Niestety Polacy nie byli w stanie przeciwstawić się koszykarzom z Bahamów i przegrali pierwsze spotkanie na turnieju kwalifikacyjnym do igrzysk olimpijskich. Skończyło się 90:81 dla rywali. Na przestrzeni całego meczu zdecydowanie lepsze wrażenie sprawiali rywale. Polacy ograniczyli się do zrywów. To było za mało, aby pokonać zawodników z Bahamów. Tym samym Polacy muszą wygrać wszystkie pozostałe mecze w tym turnieju, aby awansować na igrzyska olimpijskie.
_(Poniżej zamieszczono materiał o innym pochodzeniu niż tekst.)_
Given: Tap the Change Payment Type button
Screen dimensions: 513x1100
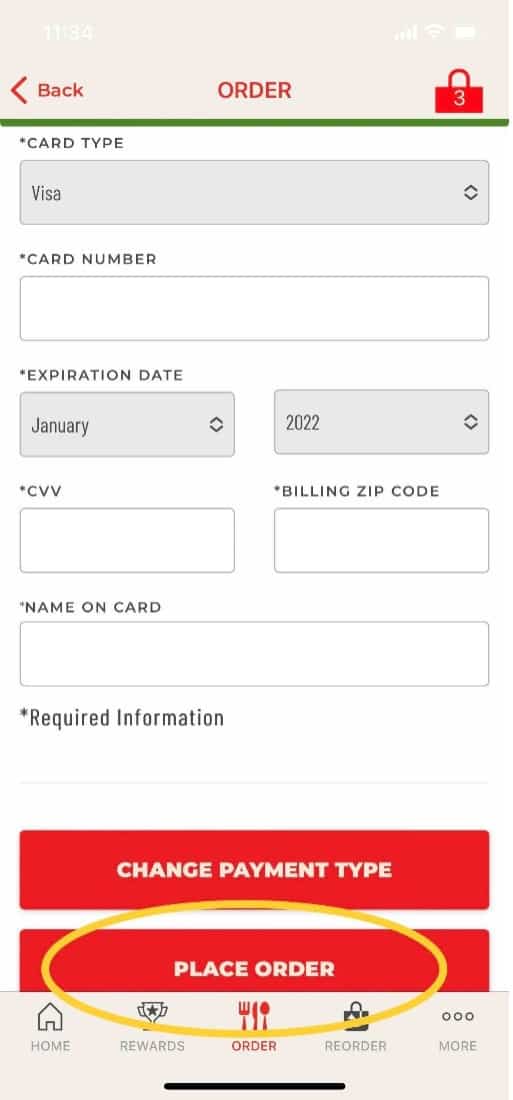Looking at the screenshot, I should pos(254,870).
Nieudane otwarcie turnieju w Walencji
Biało-czerwoni biorą udział w decydującej fazie kwalifikacji do igrzysk olimpijskich. Grają w turnieju w Walencji i muszą go wygrać, aby awansować na igrzyska. Nie będzie o to łatwo. W ostatnich tygodniach nasi koszykarze odnieśli tylko dwa zwycięstwa w meczach towarzyskich. Pokonywali tylko zdecydowanie niżej notowane drużyny Nowej Zelandii i Filipin. Tak słabych rywali w Walencji nie ma, o czym przekonali się już w swoim pierwszym meczu grupy B.
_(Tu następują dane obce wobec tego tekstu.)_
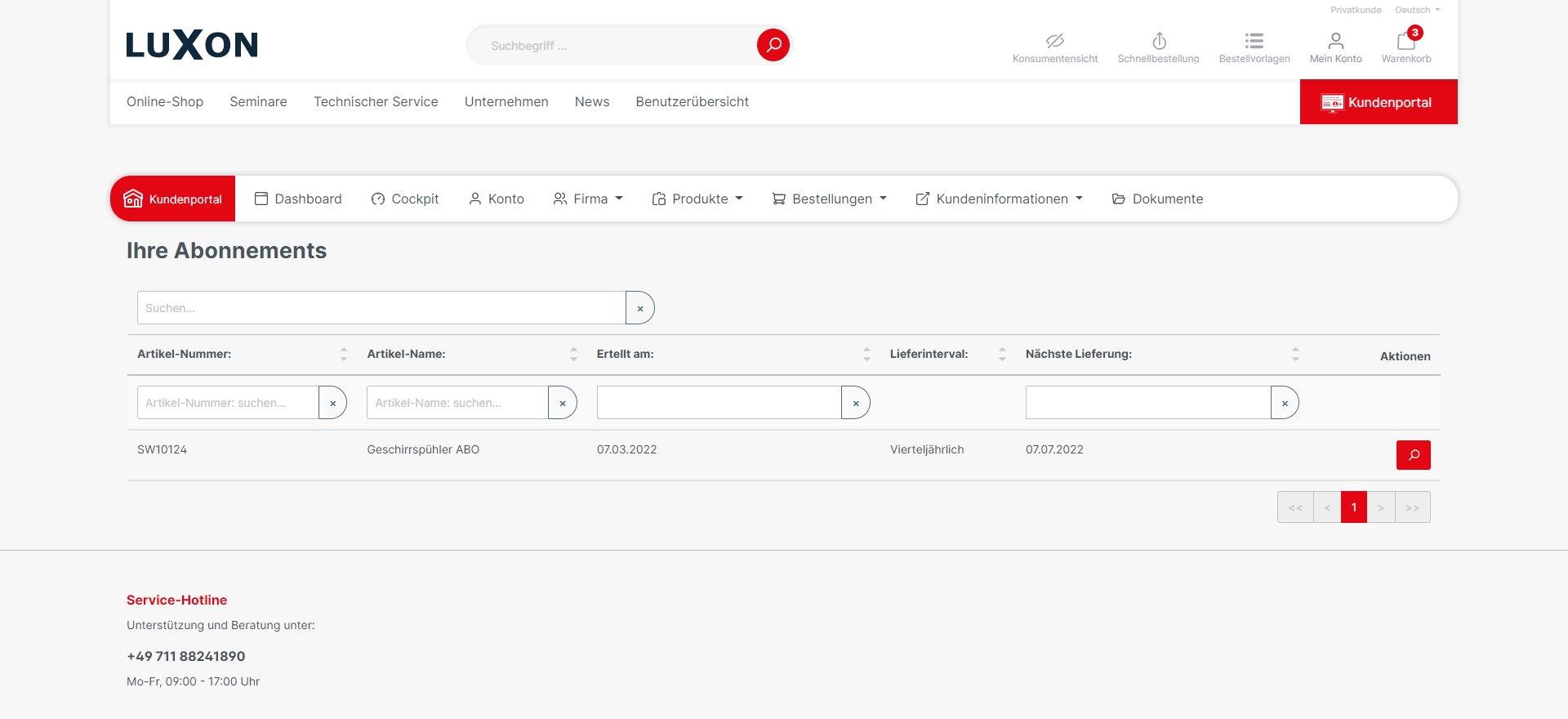Go to the last page of results
The image size is (1568, 719).
[x=1412, y=507]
Rywalizowali z Bahamami. Ekipa ta na otwarcie pewnie pokonała Finów. W środowym meczu biało-czerwonych czekało trudne zadanie. Niestety od początku znacznie odstawali od swoich rywali. Już do przerwy na parkiecie było 50:38. Polacy musieli odwrócić losy meczu. Niestety stać ich było tylko na pojedyncze zrywy. Spotkanie toczyło się pod dyktando graczy z Bahamów. Po trzech kwartach prowadzili 73:59. Tylko kataklizm mógł odebrać im zwycięstwo. W ostatniej kwarcie nasi zawodnicy byli nieco skuteczniejsi, jednak wystarczyło to tylko do zmniejszenia strat. Spotkanie zakończyło się wynikiem 90:81. Najwięcej punktów dla naszej drużyny zdobyli: Aleksander Balcerowski (22), Jeremy Sochan (16), Mateusz Ponitka (13).
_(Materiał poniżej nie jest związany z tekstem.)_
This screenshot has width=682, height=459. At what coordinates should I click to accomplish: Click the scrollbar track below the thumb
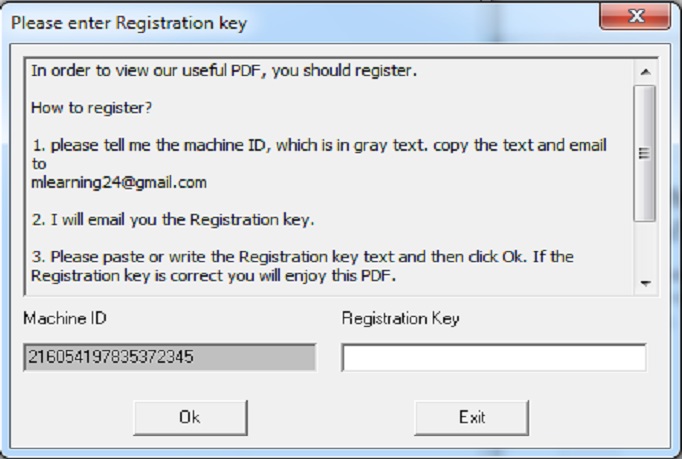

Bahamy – Polska 90:81 (30:20, 20:18, 23:21, 17:22)
Muszą wygrać z Finami
Polacy są w bardzo trudnym położeniu. W czwartek muszą wygrać z Finami, aby zapewnić sobie drugie miejsce w grupie B i awans do półfinału turnieju kwalifikacyjnego w Walencji. Porażka eliminuje biało-czerwonych z dalszej rywalizacji. Jeżeli Polacy zajmą drugie miejsce w grupie B, to w półfinale najprawdopodobniej trafią na Hiszpanów, czyli faworytów do awansu na igrzyska olimpijskie z turnieju z Walencji.